#### EXCERPTED TEXT
****************************************

Brainwide Blood Volume Reflects Opposing Neural Populations

Neurovascular coupling—the relationship between neuronal firing and cerebral blood flow—underpins functional imaging techniques such as fMRI. For decades, researchers have reported heterogeneous haemodynamic response functions (HRFs), with some regions showing strong, positive blood‑flow changes and others displaying weak or even negative responses. These discrepancies have been attributed to differences in brain state, cell type, or methodological variations, leaving the field without a cohesive model. A unified framework is essential because clinicians and neuroscientists rely on blood‑oxygen‑level‑dependent signals to infer neural activity, and misinterpretations can skew both basic research and diagnostic conclusions.

The new Nature study leverages functional ultrasound imaging (fUSI) together with high‑density Neuropixels probes to record blood volume and single‑neuron activity across the entire mouse brain during spontaneous whisking, a reliable marker of arousal. The authors identified two intermingled neuronal populations: one that ramps up firing with whisking and produces a classic, delayed positive haemodynamic response, and another that suppresses firing and generates a complementary negative response. By linearly combining the activity of these groups, the researchers could predict the observed blood‑volume fluctuations in every region, regardless of whether the animal was still, whisking, or running. This dual‑population model reconciles prior conflicting HRF observations.

The implication of a bidirectional neuronal contribution to blood flow extends far beyond mouse physiology. Human fMRI analyses can now incorporate the possibility that regional signal polarity reflects underlying mixtures of excitatory‑like and inhibitory‑like activity, improving the specificity of brain‑mapping studies and potentially refining biomarkers for neurological disorders. Moreover, the ability to predict vascular signals from neuronal ensembles opens avenues for more accurate brain‑computer interfaces and for interpreting neurovascular changes in disease states such as stroke or dementia. Future work will need to verify whether similar opposing populations exist in primates and how neuromodulators shape their haemodynamic signatures.

****************************************

#### ASSIGNMENT A
In the article on brainwide blood volume, what imaging method did the researchers pair with Neuropixels probes?
#### ASSIGNMENT B
Retype everything in the blood volume article from "The new Nature" down to "conflicting HRF observations.".

****************************************

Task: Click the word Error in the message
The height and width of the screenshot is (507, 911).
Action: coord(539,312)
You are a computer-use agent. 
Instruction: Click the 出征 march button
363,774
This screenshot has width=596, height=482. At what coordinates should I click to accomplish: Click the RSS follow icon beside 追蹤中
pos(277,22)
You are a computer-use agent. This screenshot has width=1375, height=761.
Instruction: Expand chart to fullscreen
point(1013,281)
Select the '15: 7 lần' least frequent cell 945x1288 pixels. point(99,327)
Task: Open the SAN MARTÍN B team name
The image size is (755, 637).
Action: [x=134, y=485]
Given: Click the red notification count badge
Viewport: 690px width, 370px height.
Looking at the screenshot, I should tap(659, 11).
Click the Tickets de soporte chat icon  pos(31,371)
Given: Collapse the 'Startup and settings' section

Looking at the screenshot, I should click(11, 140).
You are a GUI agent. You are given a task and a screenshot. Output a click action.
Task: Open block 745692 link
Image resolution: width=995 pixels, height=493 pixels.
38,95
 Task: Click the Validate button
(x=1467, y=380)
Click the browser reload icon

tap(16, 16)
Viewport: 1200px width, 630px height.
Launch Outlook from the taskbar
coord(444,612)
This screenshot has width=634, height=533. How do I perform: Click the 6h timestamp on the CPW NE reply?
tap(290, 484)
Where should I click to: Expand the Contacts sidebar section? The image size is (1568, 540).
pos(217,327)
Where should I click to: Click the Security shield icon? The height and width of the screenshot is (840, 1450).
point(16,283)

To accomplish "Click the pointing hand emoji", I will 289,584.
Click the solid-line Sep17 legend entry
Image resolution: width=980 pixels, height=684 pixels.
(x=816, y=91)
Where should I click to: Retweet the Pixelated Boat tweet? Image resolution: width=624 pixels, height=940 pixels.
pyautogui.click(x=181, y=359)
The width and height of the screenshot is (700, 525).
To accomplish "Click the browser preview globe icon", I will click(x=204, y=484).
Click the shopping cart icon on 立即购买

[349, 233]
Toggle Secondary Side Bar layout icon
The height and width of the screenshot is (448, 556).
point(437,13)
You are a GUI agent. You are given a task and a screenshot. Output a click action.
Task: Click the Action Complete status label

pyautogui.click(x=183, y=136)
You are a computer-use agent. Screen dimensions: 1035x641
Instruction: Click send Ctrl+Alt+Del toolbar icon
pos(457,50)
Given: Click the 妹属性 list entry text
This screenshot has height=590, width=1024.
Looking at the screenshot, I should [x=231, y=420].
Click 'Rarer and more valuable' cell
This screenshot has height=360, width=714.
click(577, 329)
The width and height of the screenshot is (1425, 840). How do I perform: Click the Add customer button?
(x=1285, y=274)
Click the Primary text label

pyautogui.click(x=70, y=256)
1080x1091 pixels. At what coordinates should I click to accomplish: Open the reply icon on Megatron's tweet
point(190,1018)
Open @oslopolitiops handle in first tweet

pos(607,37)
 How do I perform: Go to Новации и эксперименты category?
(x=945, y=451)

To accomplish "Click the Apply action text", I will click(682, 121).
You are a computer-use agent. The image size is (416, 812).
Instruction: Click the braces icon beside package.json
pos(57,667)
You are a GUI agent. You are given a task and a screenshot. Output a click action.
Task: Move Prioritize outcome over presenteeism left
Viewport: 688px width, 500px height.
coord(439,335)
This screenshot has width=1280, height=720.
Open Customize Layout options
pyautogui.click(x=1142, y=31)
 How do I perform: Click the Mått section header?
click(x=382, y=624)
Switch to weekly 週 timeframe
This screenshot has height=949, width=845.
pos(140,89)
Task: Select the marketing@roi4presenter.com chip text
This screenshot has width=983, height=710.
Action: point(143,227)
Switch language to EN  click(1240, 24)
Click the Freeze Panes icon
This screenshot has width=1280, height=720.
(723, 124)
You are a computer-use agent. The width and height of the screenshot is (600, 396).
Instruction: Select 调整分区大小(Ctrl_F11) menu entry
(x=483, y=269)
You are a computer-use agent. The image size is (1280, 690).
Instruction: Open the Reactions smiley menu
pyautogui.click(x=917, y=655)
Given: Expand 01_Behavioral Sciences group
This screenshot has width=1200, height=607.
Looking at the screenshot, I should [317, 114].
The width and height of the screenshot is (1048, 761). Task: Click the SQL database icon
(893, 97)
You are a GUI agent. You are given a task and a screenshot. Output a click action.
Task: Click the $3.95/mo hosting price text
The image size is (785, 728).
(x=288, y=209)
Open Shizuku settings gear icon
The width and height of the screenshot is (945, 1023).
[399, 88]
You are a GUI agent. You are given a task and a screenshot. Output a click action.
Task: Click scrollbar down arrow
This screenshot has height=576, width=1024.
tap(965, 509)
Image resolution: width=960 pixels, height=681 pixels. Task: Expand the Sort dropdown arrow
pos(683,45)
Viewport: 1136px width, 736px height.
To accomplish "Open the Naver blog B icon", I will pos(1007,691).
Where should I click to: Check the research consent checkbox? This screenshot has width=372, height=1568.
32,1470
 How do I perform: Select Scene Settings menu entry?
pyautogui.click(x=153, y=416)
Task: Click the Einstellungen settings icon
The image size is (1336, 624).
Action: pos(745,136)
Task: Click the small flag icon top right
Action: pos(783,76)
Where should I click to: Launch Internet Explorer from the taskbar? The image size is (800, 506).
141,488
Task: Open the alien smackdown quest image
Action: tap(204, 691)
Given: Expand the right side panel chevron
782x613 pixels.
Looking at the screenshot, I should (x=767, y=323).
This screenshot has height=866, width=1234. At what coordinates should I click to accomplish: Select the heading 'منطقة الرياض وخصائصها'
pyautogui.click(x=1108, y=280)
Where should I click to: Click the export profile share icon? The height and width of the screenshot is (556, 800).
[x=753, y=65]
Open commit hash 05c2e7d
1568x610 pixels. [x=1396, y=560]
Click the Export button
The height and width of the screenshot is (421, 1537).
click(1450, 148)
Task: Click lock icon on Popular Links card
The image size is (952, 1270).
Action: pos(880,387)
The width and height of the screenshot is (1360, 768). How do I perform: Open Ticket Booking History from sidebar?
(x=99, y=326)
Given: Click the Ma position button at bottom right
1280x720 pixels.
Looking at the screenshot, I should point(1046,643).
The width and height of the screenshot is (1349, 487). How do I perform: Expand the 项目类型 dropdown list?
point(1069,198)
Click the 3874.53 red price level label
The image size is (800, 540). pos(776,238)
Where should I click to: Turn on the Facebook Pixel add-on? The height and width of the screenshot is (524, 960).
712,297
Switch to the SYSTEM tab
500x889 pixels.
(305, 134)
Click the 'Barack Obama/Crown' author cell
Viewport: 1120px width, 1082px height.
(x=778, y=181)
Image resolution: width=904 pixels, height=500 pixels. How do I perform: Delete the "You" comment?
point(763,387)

****************************************

#### WRITTEN ANSWER A
Functional ultrasound imaging (fUSI).

#### WRITTEN ANSWER B
The new Nature study leverages functional ultrasound imaging (fUSI) together with high‑density Neuropixels probes to record blood volume and single‑neuron activity across the entire mouse brain during spontaneous whisking, a reliable marker of arousal. The authors identified two intermingled neuronal populations: one that ramps up firing with whisking and produces a classic, delayed positive haemodynamic response, and another that suppresses firing and generates a complementary negative response. By linearly combining the activity of these groups, the researchers could predict the observed blood‑volume fluctuations in every region, regardless of whether the animal was still, whisking, or running. This dual‑population model reconciles prior conflicting HRF observations.